Hükümetin “iş yaratma” politikalarının bir sonucu olarak mevcut üretim biçimlerinde çok fazla işçi çalıştırılıyorsa, yeni ve yenilikçi ürünler keşfedip üretecek işçi bulunmayacaktır.
Bir nesil önce, neredeyse hiç kimse avucunuzun içine sığabilen, fotoğraf çekebilen, dünyanın her yerine anlık mesajlar gönderebilen ve internette gezinmenizi sağlayan bir makine hayal edemezdi.
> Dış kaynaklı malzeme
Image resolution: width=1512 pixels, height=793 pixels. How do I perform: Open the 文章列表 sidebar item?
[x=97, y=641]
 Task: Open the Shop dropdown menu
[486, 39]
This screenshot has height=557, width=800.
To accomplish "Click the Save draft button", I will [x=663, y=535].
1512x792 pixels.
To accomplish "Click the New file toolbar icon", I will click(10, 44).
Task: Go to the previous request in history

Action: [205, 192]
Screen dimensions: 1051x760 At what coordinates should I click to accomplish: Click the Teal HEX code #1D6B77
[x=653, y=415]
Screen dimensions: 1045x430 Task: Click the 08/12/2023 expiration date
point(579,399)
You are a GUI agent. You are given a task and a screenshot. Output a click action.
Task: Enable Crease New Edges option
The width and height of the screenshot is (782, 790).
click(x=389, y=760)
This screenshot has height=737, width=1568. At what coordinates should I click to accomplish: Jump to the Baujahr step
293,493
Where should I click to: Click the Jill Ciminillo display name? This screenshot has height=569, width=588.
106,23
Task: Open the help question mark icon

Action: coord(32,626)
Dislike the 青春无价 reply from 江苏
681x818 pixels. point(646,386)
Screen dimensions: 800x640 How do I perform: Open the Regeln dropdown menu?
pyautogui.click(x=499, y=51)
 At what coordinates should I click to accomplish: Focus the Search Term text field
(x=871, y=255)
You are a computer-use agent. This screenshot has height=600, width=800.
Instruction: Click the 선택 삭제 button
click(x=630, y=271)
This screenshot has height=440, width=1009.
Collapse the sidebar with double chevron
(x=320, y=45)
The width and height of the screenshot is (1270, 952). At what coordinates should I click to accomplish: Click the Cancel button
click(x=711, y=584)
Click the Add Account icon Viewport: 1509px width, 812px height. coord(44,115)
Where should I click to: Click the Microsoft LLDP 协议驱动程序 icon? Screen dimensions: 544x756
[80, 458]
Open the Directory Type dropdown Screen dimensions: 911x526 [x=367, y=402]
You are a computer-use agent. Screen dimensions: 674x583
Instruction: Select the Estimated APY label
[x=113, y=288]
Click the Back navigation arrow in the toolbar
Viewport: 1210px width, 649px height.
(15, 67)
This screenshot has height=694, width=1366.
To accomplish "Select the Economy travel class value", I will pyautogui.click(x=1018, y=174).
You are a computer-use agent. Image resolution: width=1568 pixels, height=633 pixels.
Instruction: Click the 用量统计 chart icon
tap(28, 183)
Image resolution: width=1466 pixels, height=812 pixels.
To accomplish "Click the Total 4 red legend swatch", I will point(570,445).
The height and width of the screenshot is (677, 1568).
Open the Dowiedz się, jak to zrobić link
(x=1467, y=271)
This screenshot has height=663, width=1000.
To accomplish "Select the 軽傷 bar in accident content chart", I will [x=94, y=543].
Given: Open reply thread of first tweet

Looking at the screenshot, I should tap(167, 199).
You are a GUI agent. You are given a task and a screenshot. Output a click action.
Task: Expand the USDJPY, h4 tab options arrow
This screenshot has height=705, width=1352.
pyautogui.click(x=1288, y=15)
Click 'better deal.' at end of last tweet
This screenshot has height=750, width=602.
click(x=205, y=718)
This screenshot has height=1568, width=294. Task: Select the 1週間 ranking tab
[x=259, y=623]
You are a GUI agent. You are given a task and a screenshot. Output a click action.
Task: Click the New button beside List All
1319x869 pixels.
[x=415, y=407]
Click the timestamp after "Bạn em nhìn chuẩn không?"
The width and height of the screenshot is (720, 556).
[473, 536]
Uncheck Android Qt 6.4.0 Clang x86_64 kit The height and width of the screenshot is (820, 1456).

Ancak açıkça görülüyor ki akıllı telefonlar, tüketicinin anlık iletişim ve bilgi talebini karşılıyor; bu, birkaç on yıl önce var olmayan bir talep. Bu cihazları pazara sunmak için bir girişimcinin vizyonu ve üretkenlik kazanımları sayesinde diğer üretim hatlarından serbest bırakılan emek gibi kaynaklar gerekiyordu.
Özetle, istihdam yaratma, büyüyen bir ekonominin ve üretim yapısının bir yan ürünüdür, ancak kamu politikası sadece istihdam yaratmaya veya kurtarmaya odaklanmamalıdır – bu politikalar ters tepebilir. Bunun yerine kamu politikası, girişimcileri üretkenliği artırmaya yatırım yapma konusunda serbest bırakmaya çalışmalı ve üretkenliği artıran sermaye birikimini caydıracak teşvikler yaratmamaya özen göstermelidir.
kitabında Tek Derste EkonomiEkonomist Henry Hazlitt, tam istihdamın refah anlamına gelmediği ve refahın gerçek itici gücünün, bireylerin amaçlarını tatmin etmek için daha fazla mal ve hizmet bolluğuna yol açan üretkenlik kazanımları olduğu fikrini özetledi.
“İlkel kabileler çıplaktır,” diye yazmıştı, “ve sefil bir şekilde beslenip barındırılıyorlar ama işsizlikten muzdarip değiller… Asıl soru bundan on yıl sonra Amerika’da kaç milyon iş olacağı değil, bizim ne kadar ürettiğimizdir. ve sonuç olarak yaşam standardımız ne olacak?”